[DIRECTIONS FOR THIS TASK] In full and word for word, print the data below.

===== SOURCE MATERIAL

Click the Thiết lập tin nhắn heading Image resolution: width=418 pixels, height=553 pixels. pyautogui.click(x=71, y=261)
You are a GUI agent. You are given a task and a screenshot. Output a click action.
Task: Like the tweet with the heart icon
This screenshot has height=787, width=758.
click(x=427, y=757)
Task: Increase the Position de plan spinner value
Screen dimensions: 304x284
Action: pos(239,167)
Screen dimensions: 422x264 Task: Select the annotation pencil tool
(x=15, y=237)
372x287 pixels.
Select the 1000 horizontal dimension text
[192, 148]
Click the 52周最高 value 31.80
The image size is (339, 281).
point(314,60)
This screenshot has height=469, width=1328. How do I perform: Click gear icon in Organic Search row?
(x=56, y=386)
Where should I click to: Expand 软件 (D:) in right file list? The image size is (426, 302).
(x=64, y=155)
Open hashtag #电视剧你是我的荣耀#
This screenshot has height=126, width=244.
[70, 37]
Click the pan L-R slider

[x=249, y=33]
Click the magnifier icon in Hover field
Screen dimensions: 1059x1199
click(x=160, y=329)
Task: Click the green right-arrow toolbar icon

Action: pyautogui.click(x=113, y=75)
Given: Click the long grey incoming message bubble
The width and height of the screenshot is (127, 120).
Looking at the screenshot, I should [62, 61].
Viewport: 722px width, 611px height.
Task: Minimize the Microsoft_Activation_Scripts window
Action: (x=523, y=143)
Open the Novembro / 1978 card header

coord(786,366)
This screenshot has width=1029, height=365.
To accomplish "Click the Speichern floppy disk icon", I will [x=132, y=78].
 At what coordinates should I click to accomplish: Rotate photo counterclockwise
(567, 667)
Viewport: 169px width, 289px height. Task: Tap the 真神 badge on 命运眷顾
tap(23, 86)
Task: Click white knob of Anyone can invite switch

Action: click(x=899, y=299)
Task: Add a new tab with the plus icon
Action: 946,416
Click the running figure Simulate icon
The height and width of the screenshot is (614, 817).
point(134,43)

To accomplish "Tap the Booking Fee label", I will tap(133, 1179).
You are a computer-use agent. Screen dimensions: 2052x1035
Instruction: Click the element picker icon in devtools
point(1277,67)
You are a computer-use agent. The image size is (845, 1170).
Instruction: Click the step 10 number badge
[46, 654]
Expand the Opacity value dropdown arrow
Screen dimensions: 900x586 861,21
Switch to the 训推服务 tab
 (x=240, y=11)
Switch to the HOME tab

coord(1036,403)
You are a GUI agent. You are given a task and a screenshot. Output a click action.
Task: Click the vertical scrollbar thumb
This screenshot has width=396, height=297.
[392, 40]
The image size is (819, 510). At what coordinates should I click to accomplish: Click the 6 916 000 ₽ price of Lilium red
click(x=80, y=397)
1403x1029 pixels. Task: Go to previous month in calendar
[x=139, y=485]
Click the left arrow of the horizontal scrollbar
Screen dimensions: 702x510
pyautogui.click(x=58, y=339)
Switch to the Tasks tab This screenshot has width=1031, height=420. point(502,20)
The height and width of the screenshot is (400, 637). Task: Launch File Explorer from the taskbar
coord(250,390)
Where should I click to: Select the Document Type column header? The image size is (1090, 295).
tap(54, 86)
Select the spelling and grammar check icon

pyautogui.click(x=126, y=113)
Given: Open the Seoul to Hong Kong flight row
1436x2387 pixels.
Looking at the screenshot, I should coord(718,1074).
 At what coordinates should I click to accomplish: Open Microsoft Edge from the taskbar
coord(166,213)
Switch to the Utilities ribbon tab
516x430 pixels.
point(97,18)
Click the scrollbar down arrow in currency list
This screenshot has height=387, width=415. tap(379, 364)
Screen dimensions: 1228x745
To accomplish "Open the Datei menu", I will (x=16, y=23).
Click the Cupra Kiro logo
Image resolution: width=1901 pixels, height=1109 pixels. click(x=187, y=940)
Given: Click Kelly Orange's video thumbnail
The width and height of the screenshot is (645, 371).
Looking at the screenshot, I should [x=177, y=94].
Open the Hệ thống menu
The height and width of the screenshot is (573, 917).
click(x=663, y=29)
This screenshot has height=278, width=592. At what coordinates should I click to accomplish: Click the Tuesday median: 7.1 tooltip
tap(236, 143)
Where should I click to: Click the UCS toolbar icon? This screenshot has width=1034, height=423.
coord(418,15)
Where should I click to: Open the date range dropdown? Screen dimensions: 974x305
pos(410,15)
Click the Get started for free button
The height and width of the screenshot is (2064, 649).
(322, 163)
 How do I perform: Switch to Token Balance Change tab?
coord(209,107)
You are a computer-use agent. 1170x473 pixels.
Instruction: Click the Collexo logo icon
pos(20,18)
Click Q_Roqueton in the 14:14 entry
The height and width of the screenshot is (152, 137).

==========

[OUTPUT OF THE EXERCISE]
Click the Thiết lập tin nhắn heading Image resolution: width=418 pixels, height=553 pixels. pyautogui.click(x=71, y=261)
You are a GUI agent. You are given a task and a screenshot. Output a click action.
Task: Like the tweet with the heart icon
This screenshot has height=787, width=758.
click(x=427, y=757)
Task: Increase the Position de plan spinner value
Screen dimensions: 304x284
Action: pos(239,167)
Screen dimensions: 422x264 Task: Select the annotation pencil tool
(x=15, y=237)
372x287 pixels.
Select the 1000 horizontal dimension text
[192, 148]
Click the 52周最高 value 31.80
The image size is (339, 281).
point(314,60)
This screenshot has height=469, width=1328. How do I perform: Click gear icon in Organic Search row?
(x=56, y=386)
Where should I click to: Expand 软件 (D:) in right file list? The image size is (426, 302).
(x=64, y=155)
Open hashtag #电视剧你是我的荣耀#
This screenshot has height=126, width=244.
[70, 37]
Click the pan L-R slider

[x=249, y=33]
Click the magnifier icon in Hover field
Screen dimensions: 1059x1199
click(x=160, y=329)
Task: Click the green right-arrow toolbar icon

Action: pyautogui.click(x=113, y=75)
Given: Click the long grey incoming message bubble
The width and height of the screenshot is (127, 120).
Looking at the screenshot, I should [62, 61].
Viewport: 722px width, 611px height.
Task: Minimize the Microsoft_Activation_Scripts window
Action: (x=523, y=143)
Open the Novembro / 1978 card header

coord(786,366)
This screenshot has width=1029, height=365.
To accomplish "Click the Speichern floppy disk icon", I will [x=132, y=78].
 At what coordinates should I click to accomplish: Rotate photo counterclockwise
(567, 667)
Viewport: 169px width, 289px height. Task: Tap the 真神 badge on 命运眷顾
tap(23, 86)
Task: Click white knob of Anyone can invite switch

Action: click(x=899, y=299)
Task: Add a new tab with the plus icon
Action: 946,416
Click the running figure Simulate icon
The height and width of the screenshot is (614, 817).
point(134,43)

To accomplish "Tap the Booking Fee label", I will tap(133, 1179).
You are a computer-use agent. Screen dimensions: 2052x1035
Instruction: Click the element picker icon in devtools
point(1277,67)
You are a computer-use agent. The image size is (845, 1170).
Instruction: Click the step 10 number badge
[46, 654]
Expand the Opacity value dropdown arrow
Screen dimensions: 900x586 861,21
Switch to the 训推服务 tab
 (x=240, y=11)
Switch to the HOME tab

coord(1036,403)
You are a GUI agent. You are given a task and a screenshot. Output a click action.
Task: Click the vertical scrollbar thumb
This screenshot has width=396, height=297.
[392, 40]
The image size is (819, 510). At what coordinates should I click to accomplish: Click the 6 916 000 ₽ price of Lilium red
click(x=80, y=397)
1403x1029 pixels. Task: Go to previous month in calendar
[x=139, y=485]
Click the left arrow of the horizontal scrollbar
Screen dimensions: 702x510
pyautogui.click(x=58, y=339)
Switch to the Tasks tab This screenshot has width=1031, height=420. point(502,20)
The height and width of the screenshot is (400, 637). Task: Launch File Explorer from the taskbar
coord(250,390)
Where should I click to: Select the Document Type column header? The image size is (1090, 295).
tap(54, 86)
Select the spelling and grammar check icon

pyautogui.click(x=126, y=113)
Given: Open the Seoul to Hong Kong flight row
1436x2387 pixels.
Looking at the screenshot, I should coord(718,1074).
 At what coordinates should I click to accomplish: Open Microsoft Edge from the taskbar
coord(166,213)
Switch to the Utilities ribbon tab
516x430 pixels.
point(97,18)
Click the scrollbar down arrow in currency list
This screenshot has height=387, width=415. tap(379, 364)
Screen dimensions: 1228x745
To accomplish "Open the Datei menu", I will (x=16, y=23).
Click the Cupra Kiro logo
Image resolution: width=1901 pixels, height=1109 pixels. click(x=187, y=940)
Given: Click Kelly Orange's video thumbnail
The width and height of the screenshot is (645, 371).
Looking at the screenshot, I should [x=177, y=94].
Open the Hệ thống menu
The height and width of the screenshot is (573, 917).
click(x=663, y=29)
This screenshot has height=278, width=592. At what coordinates should I click to accomplish: Click the Tuesday median: 7.1 tooltip
tap(236, 143)
Where should I click to: Click the UCS toolbar icon? This screenshot has width=1034, height=423.
coord(418,15)
Where should I click to: Open the date range dropdown? Screen dimensions: 974x305
pos(410,15)
Click the Get started for free button
The height and width of the screenshot is (2064, 649).
(322, 163)
 How do I perform: Switch to Token Balance Change tab?
coord(209,107)
You are a computer-use agent. 1170x473 pixels.
Instruction: Click the Collexo logo icon
pos(20,18)
Click Q_Roqueton in the 14:14 entry
The height and width of the screenshot is (152, 137).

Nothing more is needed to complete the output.